Larassa Kabel | My work for this show is a broad interpretation of what horses have meant to me since I first fell in love with them at 2 years old. Drawing on my history as a fanatical horse girl for 16 years, I am playing with the horse as both a symbol for human conditions and as a historical object of desire. Colored pencil drawings of falling horses become meditations on the trajectory of our lives towards inevitable ends. Collages created from old Horse Illustrated magazines printed on silk explore the puzzling ability for a horse missing large portions of itself to still read reliably as a horse and push into a strange realm of the beautiful and the ugly.

Carolyn Hopkins‘ work illustrates her ongoing relationship with horses, a partnership that becomes performance. Carolyn owns horses and lives in the rural West where she has a front row seat to climate change and the romantic tropes of the American West. She uses her horses in performance pieces that have a level of difficulty invisible to people without experience riding. The Long Surrender is a photograph that documents the final phase of a long process to get her horse Magpie to accept her holding a long, fluttering white flag while riding. As a static image, it is beautiful with Mt. Rainer in the background and a beautiful flush of golden light across the landscape. What is not seen is how Magpie trusts Carolyn enough to overcome her well instinct to flee danger and does not to bolt from this confusing piece of moving fabric attached to her like a predator.

Clayton Porter (b. 1980) is a multimedia artist living and working in the American Southwest. Porter grew up on the front range of Colorado, experiencing rural life and cowboy culture as a child. His current works are mostly autobiographical, with an emphasis on nostalgia and a underlying suggestion of tension and conflict.

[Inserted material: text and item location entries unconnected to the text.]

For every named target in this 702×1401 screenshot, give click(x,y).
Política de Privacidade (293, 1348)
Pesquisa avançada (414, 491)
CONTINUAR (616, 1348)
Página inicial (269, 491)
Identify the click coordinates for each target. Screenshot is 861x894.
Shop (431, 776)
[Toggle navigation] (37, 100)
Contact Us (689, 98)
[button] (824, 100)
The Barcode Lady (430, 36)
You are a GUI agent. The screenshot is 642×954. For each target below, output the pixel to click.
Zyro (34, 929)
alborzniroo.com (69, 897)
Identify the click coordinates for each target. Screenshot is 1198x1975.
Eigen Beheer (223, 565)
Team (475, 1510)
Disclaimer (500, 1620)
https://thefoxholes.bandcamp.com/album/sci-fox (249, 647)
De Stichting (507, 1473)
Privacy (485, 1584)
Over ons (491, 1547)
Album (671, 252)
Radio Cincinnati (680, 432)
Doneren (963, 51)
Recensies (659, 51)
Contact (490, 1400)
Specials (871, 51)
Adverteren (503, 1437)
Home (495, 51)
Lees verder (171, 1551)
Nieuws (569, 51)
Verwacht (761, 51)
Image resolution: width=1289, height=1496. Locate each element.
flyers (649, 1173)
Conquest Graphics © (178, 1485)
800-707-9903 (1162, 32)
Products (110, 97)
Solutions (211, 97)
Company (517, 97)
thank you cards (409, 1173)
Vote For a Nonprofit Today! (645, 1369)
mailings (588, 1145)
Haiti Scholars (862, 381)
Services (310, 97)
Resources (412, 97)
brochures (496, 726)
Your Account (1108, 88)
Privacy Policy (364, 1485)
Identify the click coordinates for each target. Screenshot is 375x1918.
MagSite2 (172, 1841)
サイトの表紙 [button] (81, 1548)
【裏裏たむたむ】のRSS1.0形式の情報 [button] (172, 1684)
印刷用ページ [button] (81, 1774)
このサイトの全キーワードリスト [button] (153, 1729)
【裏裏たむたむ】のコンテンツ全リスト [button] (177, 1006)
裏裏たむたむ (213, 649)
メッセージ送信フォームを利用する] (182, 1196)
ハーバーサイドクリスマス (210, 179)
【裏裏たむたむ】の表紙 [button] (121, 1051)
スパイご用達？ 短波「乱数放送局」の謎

Clayton’s tiny, perfect bronc riders on pristine white backgrounds reminded me of my work, but his were symbols for an 8-month affair he’d had with a married woman. The flailing motion of the horse and rider mirror the tension of elation and despair of the relationship, and the diminutive scale of the drawings on large panels, those small points of something against so much nothing, illustrate the power that pain can hold. It feels like a magic trick. How small can that image be and still command our attention? When does the scale tip from noticing to not seeing? How small does the source of our pain have to become before we quit thinking about it?

Jim White | Born with hydrocephalus, Jim White’s life has been profoundly affected by surgery, medical implants, cascading diagnoses, hospitalizations and disability. His practice reenacts the trauma of having tissue surgically removed and medical augments added, but his compositions transform the violence into something smart, funny, offbeat, and playful. “In my life I have felt both as a disabled child and as an artist that I had to adjust myself for others. As a reaction to that I have turned that outwards and changed my surroundings to make sense to me.” Images from art books are cut, torn, recombined, and pinned onto cork board creating dozens of piercings/perforations before the final composition is glued into place. For this show, his interpretation of “horse” ranges from actual images of horses that have been recontextualized to a variety of 2D and 3D objects being smashed together to create an idea of a horse, a surprisingly simple formula that simply requires four legs, a body and a head on a long neck.